Broccoli and Civil Rights

broccoli.jpgMy son is reaching the age where everything is a negotiation. “Finish your supper,” I tell him.

“How about one more piece of broccoli?” he asks.

I study his plate, calculating what he’s already had. “Five more.”

“How about three?” he counters.

“No, five,” I insist, though I tell myself I’ll settle for four.

It’s tough, however, knowing when to hold the line and when to cut him some slack. There’s a point at which too much insistence on my part leads to more intractability on his. Sometimes I feel like giving in, if only to finish the meal and move on to other things.

I had such negotiations in mind while thinking about the debacle shaking the LGBT activist community right now, the removal of gender-identity and -expression protections from the proposed Employment Non-Discrimination Act (ENDA) making its way through the House.
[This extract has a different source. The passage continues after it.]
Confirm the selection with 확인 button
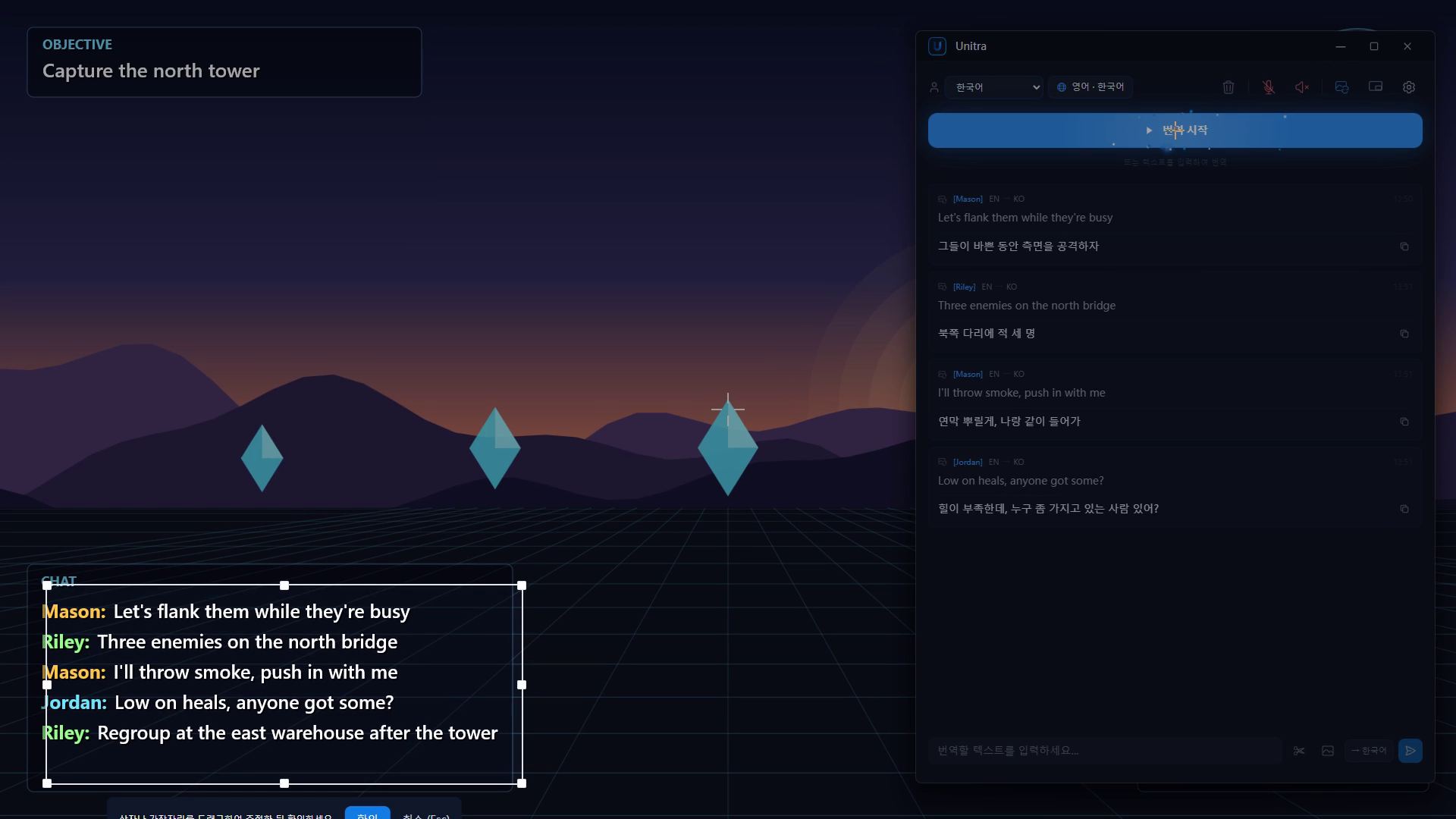[x=368, y=813]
Speaker Nancy Pelosi and openly gay Representative Barney Frank took out these protections based on their calculations that the bill wouldn’t pass with them, and that an ENDA with only sexual-orientation protections was better than no ENDA at all.

I see this as a shameful abandonment of the transgender community. It also means the resulting ENDA will have fewer teeth even for LGB individuals. Many times, discrimination because of sexual orientation occurs because someone dresses or behaves in ways that don’t conform to traditional gender expectations. “I don’t care if she’s a lesbian, as long as she comes to work in makeup and a skirt,” could be a common refrain. Without protections in ENDA for gender identity and expression, we won’t have a leg to stand on, whether in pants or panty hose.

It’s one thing to give in on a piece of broccoli. Civil rights are another matter.

I’m a realist. I’ve watched enough West Wing to know that often, hard tradeoffs have to be made when enacting legislation. At some point, however, we leave the original spirit far enough behind that we have to ask ourselves whether it is worth moving ahead with a shell of a bill, or to maintain the bill’s integrity and our own, even at the risk of losing.

While the removal of gender identity and expression is by far the most worrying of the changes to ENDA, 365gay.com also reports that the new version of the bill says employers’ refusal to extend equal health insurance benefits to spouses and partners of employees cannot be considered sexual-orientation discrimination. The old version said states and local governments could require such benefits for partners when they were provided to spouses. The previous version also limited religious exemptions, whereas the new version has a blanket exemption that includes, for example, hospitals and universities run by faith-based groups.

Speaker Pelosi has just announced she is delaying markup of the bill until later this month (it was supposed to happen tomorrow) in order to “allow proponents of the legislation to continue their discussions with Members in the interest of passing the broadest possible bill.” This is a good sign. The Stonewall Democrats are asking people to sign a petition in support of the original ENDA. I urge you to do so as well, or to write independently to your representatives.